Do these statements agree with the reptile-keeping thread below? Answer yes or no for each, and quote the deciding words of the thread. (a) Carpetcleaner already owns a Woma. (b) Stompsy bought an enclosure as a birthday present. (c) Andie got a longneck turtle at age 20.

(Beginning of Selected excerpt)

# how many females have reptiles



## WomaPythons (Apr 20, 2009)

i have found with all girls i talk 2 they hate reptiles but there seems 2 be alot of ladys on this site can the females tel me what herps they have...


----------



## Carpetcleaner (Apr 20, 2009)

I have 2 SW Carpet Pythons and 2 Stimsons Pythons. Next on the wish list is a BHP and a Woma


----------



## Stompsy (Apr 20, 2009)

I only have a bluey right now. Hopefully getting my bredli real soon.

I was never really into reptiles until my partner kept telling me he really wanted a snake. So for his birthday last year I bought him an enclosure and drove his lazy a$$ down to the breeder he'd been talking to. Since then I've fallen completely inlove with them.


----------



## Andie (Apr 20, 2009)

I have longneck turtle. I wanted one since I did an assignment on them in grade 5. I finally got one when I was 20.

I am getting 2 pygmy dragons soon!

I would like to have a snake but it would mean rehoming my mum.


----------



## WomaPythons (Apr 20, 2009)

least there is sum ladys out there


----------



## sara_sabian (Apr 20, 2009)

(End of Selected excerpt)
(Beginning of Data section)

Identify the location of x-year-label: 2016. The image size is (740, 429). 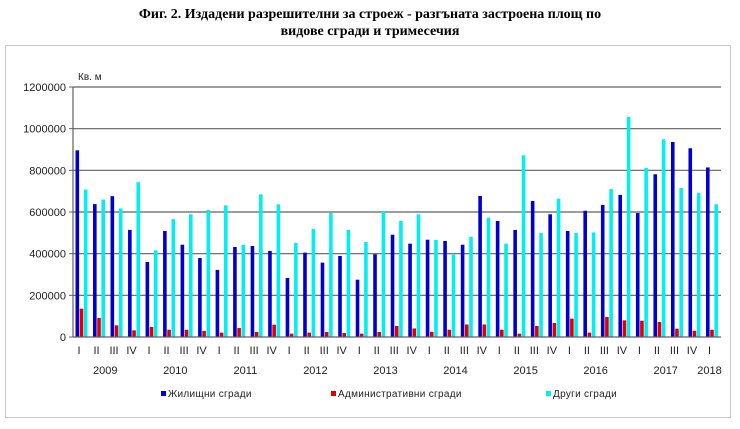
(595, 371).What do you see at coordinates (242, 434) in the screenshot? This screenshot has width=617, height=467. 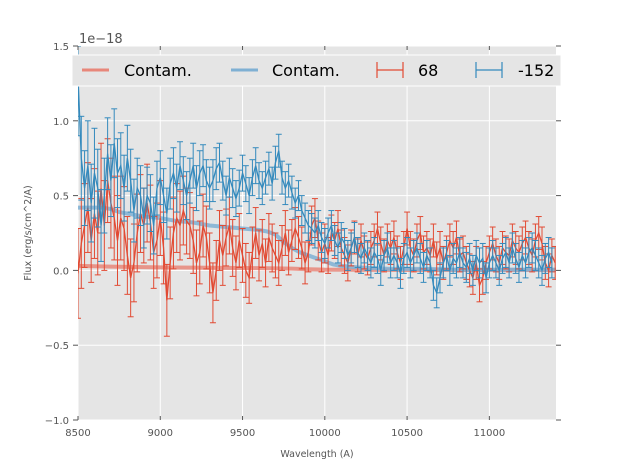 I see `x-tick-label: 9500` at bounding box center [242, 434].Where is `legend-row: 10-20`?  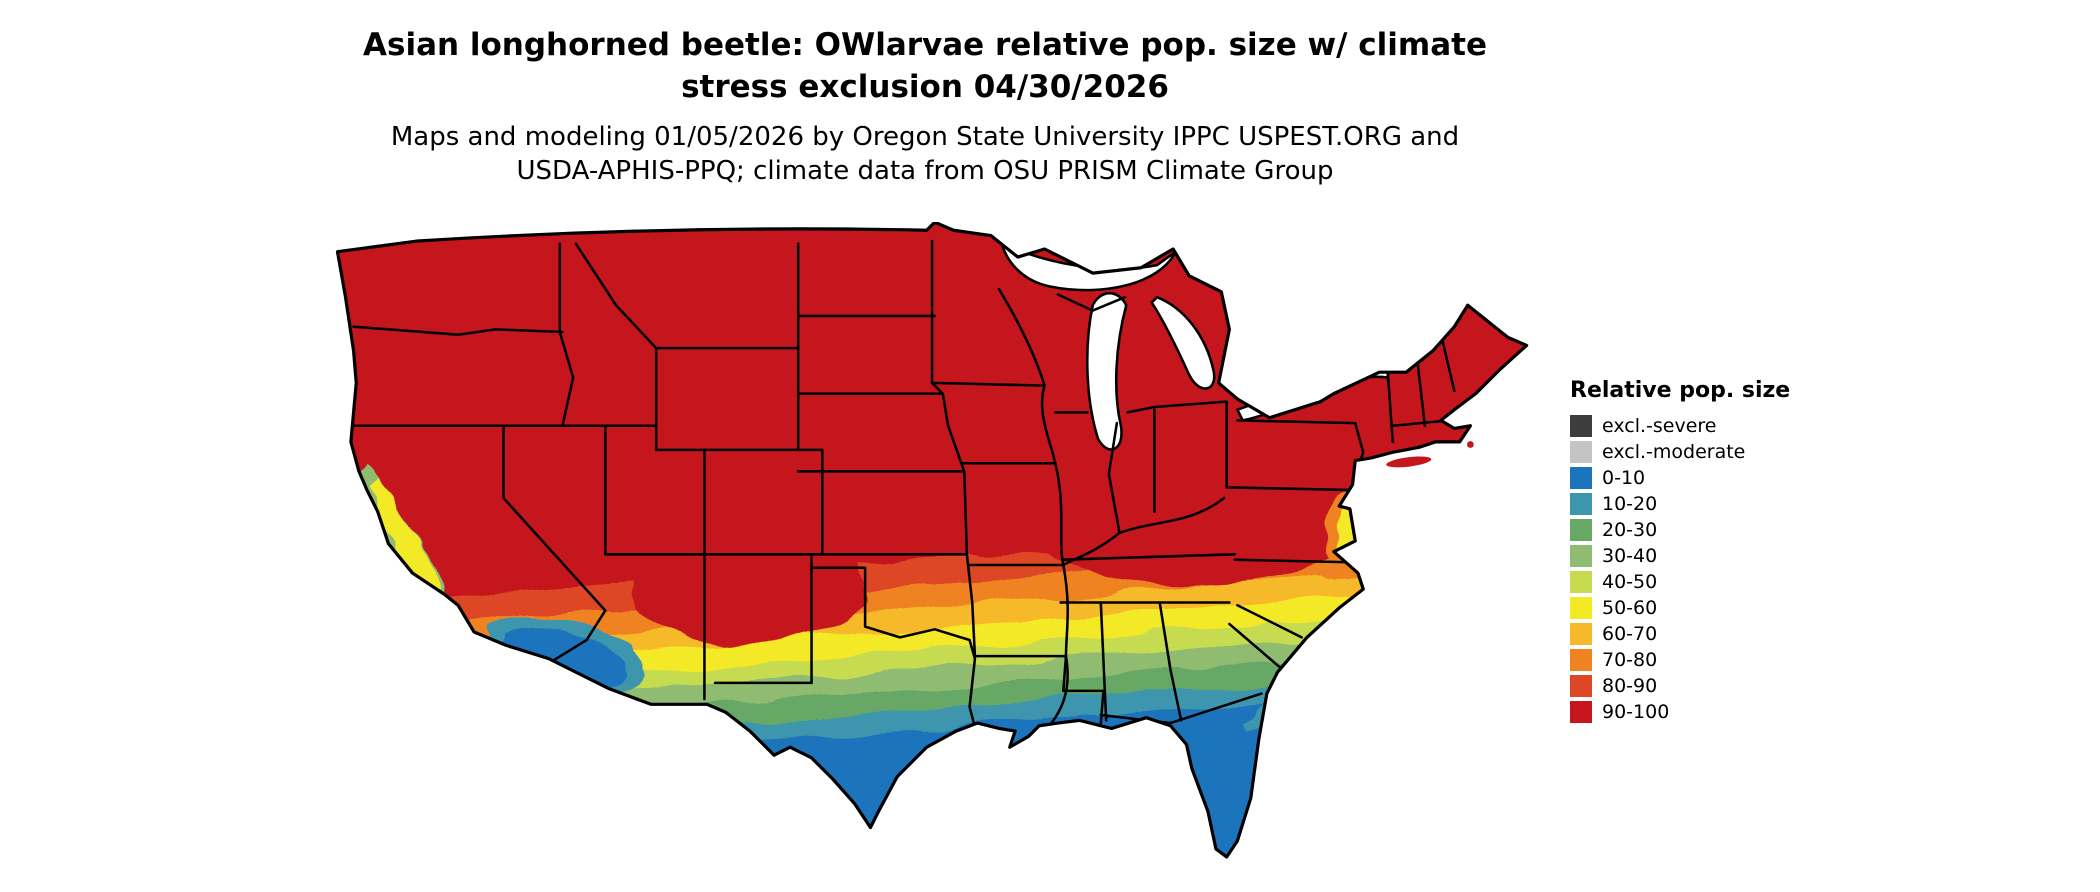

(End of Data section)

#### Solution to this exercise:
(a) No: "Next on the wish list is a BHP and a Woma"
(b) Yes: "So for his birthday last year I bought him an enclosure"
(c) Yes: "I finally got one when I was 20."